> [JOB]: Please copy the lines of the records below word for word, starting at the line containing "This screenshot has width=1862, height=1117." and ending at the line containing "(186, 724).".

Pixel coordinate grounding data
________________________

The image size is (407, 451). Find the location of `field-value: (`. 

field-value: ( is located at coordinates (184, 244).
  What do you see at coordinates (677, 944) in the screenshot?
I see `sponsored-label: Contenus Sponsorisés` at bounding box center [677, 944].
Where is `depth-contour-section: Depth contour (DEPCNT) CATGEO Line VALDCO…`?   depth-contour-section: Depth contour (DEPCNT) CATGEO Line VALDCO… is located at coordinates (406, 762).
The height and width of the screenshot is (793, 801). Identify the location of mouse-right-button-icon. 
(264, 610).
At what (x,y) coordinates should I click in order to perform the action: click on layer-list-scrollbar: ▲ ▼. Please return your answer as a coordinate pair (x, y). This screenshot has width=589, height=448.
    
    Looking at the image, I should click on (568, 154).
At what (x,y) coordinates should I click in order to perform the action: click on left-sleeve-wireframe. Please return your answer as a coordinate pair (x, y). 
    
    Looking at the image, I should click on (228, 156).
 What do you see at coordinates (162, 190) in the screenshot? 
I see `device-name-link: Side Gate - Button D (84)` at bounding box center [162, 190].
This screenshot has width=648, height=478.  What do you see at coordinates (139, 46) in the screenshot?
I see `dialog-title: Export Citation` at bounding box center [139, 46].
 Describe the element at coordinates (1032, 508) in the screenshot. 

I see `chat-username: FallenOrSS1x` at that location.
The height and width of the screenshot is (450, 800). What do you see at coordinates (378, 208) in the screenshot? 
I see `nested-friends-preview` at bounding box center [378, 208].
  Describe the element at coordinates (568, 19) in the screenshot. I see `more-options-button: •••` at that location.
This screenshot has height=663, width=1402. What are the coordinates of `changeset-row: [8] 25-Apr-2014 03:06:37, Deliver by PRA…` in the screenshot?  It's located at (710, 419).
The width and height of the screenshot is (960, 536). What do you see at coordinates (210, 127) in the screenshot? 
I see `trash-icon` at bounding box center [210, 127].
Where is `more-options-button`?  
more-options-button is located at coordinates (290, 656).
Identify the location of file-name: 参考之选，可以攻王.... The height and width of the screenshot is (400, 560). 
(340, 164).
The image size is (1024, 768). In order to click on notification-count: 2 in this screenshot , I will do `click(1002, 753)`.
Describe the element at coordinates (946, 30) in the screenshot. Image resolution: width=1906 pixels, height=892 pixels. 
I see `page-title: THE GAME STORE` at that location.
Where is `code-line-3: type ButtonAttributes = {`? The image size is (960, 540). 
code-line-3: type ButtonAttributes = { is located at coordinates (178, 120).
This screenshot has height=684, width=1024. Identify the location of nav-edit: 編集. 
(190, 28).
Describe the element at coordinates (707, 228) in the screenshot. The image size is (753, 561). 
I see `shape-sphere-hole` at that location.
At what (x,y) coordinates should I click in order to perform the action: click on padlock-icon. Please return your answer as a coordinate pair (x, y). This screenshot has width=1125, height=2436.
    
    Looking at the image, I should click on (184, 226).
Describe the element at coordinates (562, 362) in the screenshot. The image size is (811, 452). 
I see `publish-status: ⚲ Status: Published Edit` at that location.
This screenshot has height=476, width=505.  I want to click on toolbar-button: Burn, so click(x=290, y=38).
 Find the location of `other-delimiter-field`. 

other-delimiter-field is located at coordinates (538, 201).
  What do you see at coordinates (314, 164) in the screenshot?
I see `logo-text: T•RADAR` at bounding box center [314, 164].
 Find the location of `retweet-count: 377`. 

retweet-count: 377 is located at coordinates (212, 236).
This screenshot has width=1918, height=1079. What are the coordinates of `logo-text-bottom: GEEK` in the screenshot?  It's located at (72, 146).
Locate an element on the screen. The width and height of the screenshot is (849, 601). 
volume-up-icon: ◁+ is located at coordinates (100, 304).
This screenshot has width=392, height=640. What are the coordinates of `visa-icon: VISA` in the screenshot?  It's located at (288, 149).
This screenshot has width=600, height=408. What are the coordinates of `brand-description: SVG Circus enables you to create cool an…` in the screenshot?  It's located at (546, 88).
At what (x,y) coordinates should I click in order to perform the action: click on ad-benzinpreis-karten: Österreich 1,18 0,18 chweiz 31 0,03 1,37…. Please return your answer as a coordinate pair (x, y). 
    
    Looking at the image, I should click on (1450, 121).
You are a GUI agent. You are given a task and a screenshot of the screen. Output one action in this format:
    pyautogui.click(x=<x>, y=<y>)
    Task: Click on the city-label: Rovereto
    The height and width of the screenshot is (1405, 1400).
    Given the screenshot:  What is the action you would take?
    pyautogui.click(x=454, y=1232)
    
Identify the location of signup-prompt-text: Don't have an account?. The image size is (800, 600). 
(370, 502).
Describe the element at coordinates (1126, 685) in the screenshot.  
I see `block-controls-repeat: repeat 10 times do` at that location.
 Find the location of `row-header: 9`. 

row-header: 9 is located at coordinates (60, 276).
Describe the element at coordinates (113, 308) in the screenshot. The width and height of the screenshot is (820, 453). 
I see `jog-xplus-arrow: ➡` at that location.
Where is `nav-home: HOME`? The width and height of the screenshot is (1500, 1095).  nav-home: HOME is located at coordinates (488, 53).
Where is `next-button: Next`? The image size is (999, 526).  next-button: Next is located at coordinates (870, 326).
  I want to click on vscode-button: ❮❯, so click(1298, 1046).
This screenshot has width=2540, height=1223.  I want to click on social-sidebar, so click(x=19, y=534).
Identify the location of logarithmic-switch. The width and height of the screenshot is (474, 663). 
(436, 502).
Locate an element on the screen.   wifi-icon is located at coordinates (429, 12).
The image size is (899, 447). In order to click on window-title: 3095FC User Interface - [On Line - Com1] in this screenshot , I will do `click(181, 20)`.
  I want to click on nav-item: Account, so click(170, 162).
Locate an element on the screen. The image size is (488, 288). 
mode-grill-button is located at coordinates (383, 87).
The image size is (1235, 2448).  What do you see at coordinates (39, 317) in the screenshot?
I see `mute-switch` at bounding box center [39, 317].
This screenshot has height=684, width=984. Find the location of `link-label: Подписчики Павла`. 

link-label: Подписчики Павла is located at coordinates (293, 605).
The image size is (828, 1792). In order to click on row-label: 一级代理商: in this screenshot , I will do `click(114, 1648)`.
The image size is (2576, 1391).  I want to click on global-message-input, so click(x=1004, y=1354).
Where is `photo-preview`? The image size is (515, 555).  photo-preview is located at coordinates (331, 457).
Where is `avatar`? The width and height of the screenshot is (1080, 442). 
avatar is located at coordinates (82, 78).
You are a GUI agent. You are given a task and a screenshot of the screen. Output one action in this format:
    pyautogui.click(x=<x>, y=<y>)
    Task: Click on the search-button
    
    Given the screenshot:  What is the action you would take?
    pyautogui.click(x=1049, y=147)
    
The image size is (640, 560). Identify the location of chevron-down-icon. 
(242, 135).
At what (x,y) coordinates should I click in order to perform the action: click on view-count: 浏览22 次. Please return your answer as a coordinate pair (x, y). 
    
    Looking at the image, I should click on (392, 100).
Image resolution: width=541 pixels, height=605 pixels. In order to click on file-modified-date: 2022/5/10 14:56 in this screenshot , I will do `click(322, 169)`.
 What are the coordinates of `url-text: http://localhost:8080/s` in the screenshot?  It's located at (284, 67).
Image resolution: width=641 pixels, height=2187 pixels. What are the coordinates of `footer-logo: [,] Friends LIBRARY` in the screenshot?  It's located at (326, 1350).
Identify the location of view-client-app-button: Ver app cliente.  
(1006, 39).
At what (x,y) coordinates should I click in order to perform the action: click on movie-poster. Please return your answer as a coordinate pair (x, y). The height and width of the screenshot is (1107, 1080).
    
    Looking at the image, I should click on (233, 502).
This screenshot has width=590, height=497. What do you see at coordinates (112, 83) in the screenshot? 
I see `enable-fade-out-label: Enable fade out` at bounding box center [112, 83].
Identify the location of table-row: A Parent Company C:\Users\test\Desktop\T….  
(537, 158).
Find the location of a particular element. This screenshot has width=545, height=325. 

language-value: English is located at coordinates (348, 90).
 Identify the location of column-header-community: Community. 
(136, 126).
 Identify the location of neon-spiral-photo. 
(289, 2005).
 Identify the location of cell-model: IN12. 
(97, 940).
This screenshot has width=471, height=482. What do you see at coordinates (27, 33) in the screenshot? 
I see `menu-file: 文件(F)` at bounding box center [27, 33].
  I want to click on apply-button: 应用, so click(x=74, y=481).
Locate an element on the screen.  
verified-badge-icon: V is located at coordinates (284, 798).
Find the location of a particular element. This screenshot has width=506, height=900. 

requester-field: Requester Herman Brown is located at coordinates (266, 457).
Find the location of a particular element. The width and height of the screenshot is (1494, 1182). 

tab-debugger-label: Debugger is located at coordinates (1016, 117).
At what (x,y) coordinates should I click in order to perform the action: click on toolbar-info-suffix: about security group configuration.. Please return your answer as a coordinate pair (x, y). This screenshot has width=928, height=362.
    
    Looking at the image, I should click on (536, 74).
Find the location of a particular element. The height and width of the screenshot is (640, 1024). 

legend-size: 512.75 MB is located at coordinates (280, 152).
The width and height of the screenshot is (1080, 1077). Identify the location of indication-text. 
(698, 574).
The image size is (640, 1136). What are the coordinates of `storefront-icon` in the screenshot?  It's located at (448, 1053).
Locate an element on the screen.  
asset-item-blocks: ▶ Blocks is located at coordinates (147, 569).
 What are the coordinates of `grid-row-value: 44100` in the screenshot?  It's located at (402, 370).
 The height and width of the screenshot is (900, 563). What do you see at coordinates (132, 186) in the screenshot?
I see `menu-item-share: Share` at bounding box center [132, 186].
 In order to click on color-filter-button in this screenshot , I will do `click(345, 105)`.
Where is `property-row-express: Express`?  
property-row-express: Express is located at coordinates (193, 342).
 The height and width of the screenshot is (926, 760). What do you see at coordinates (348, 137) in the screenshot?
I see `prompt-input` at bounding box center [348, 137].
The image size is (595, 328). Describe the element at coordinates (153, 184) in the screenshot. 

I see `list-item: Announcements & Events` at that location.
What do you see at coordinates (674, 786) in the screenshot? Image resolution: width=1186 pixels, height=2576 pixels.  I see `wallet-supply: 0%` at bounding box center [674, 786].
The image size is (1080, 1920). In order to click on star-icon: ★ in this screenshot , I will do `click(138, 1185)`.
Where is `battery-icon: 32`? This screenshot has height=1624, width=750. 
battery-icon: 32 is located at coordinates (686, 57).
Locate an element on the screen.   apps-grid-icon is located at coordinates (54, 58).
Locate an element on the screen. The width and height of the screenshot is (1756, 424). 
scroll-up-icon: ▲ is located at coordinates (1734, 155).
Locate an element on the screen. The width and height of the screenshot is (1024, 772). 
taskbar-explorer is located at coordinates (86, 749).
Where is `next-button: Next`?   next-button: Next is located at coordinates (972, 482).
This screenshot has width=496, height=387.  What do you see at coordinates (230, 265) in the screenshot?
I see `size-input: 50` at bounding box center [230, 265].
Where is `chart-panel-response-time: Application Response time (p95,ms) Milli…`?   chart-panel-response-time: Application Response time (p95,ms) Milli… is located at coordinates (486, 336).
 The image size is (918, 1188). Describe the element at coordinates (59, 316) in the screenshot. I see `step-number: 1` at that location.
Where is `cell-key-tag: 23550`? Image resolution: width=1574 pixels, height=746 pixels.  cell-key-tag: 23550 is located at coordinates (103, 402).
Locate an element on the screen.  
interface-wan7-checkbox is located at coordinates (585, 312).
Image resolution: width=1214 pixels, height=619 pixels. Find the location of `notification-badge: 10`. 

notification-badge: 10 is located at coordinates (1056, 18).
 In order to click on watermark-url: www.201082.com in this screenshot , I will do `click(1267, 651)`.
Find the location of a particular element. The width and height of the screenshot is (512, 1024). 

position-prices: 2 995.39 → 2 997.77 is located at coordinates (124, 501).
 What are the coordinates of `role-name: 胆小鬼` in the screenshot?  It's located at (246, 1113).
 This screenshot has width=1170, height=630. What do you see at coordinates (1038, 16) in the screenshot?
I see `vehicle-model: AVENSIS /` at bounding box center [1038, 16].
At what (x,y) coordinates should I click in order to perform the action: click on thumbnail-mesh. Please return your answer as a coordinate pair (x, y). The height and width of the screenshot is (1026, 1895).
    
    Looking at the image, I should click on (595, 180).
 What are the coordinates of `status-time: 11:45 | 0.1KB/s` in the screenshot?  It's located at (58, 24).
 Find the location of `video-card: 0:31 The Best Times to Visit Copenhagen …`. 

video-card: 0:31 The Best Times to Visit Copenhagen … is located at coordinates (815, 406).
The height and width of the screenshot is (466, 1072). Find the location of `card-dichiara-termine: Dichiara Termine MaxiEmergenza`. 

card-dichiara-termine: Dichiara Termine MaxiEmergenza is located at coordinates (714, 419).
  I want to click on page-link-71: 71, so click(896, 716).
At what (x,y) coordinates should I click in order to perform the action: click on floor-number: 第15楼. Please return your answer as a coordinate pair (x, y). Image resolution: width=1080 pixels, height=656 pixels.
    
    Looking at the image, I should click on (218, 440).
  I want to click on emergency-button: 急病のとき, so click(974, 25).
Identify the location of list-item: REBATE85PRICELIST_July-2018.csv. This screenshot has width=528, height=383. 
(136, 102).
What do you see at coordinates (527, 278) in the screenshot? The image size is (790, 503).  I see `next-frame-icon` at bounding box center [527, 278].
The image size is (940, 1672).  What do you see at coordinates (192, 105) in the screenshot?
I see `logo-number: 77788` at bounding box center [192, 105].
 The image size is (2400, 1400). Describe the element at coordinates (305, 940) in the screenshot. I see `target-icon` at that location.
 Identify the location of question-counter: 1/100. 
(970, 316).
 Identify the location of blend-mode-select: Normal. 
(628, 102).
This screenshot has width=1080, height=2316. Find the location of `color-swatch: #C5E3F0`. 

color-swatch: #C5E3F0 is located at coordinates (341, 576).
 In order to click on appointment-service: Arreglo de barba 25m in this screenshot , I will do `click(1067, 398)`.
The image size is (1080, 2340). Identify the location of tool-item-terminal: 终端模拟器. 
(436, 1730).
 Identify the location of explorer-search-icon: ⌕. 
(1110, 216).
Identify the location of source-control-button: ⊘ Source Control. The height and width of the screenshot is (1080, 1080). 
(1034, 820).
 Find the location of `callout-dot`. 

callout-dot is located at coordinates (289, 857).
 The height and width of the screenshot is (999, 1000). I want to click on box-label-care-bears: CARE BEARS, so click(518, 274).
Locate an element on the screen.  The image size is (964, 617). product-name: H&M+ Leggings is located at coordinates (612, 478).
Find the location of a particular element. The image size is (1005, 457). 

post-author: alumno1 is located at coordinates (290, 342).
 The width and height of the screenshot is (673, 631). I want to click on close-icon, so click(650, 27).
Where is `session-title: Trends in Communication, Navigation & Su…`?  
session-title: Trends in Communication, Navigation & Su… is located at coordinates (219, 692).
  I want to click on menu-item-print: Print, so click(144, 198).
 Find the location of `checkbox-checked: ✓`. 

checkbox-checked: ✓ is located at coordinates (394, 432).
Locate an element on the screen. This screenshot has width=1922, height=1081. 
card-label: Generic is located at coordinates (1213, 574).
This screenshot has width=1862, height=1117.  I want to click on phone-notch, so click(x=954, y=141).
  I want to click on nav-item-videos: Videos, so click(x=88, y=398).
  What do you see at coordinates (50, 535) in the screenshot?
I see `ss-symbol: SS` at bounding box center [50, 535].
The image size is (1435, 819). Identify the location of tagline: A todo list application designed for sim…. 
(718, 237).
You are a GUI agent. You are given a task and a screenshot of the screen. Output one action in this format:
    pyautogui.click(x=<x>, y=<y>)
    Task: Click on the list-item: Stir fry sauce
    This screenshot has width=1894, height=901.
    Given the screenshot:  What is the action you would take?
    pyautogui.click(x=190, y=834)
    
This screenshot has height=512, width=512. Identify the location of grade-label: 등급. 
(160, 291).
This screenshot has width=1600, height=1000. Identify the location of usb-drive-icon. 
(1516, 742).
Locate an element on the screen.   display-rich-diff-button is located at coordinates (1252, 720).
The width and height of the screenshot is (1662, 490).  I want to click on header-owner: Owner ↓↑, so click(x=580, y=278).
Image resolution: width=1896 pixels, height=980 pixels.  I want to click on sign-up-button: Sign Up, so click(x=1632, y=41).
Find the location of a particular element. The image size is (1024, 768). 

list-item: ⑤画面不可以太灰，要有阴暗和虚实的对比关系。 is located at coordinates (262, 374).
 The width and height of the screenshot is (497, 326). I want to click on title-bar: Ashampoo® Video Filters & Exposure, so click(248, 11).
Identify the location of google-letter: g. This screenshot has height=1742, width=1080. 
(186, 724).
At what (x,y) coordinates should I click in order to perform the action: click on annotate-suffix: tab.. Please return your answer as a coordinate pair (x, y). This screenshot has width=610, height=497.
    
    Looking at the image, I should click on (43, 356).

________________________

> [WRITTEN SOLUTION]:
This screenshot has width=1862, height=1117.  I want to click on phone-notch, so click(x=954, y=141).
  I want to click on nav-item-videos: Videos, so click(x=88, y=398).
  What do you see at coordinates (50, 535) in the screenshot?
I see `ss-symbol: SS` at bounding box center [50, 535].
The image size is (1435, 819). Identify the location of tagline: A todo list application designed for sim…. 
(718, 237).
You are a GUI agent. You are given a task and a screenshot of the screen. Output one action in this format:
    pyautogui.click(x=<x>, y=<y>)
    Task: Click on the list-item: Stir fry sauce
    This screenshot has width=1894, height=901.
    Given the screenshot:  What is the action you would take?
    pyautogui.click(x=190, y=834)
    
This screenshot has height=512, width=512. Identify the location of grade-label: 등급. 
(160, 291).
This screenshot has width=1600, height=1000. Identify the location of usb-drive-icon. 
(1516, 742).
Locate an element on the screen.   display-rich-diff-button is located at coordinates (1252, 720).
The width and height of the screenshot is (1662, 490).  I want to click on header-owner: Owner ↓↑, so click(x=580, y=278).
Image resolution: width=1896 pixels, height=980 pixels.  I want to click on sign-up-button: Sign Up, so click(x=1632, y=41).
Find the location of a particular element. The image size is (1024, 768). 

list-item: ⑤画面不可以太灰，要有阴暗和虚实的对比关系。 is located at coordinates (262, 374).
 The width and height of the screenshot is (497, 326). I want to click on title-bar: Ashampoo® Video Filters & Exposure, so click(248, 11).
Identify the location of google-letter: g. This screenshot has height=1742, width=1080. 
(186, 724).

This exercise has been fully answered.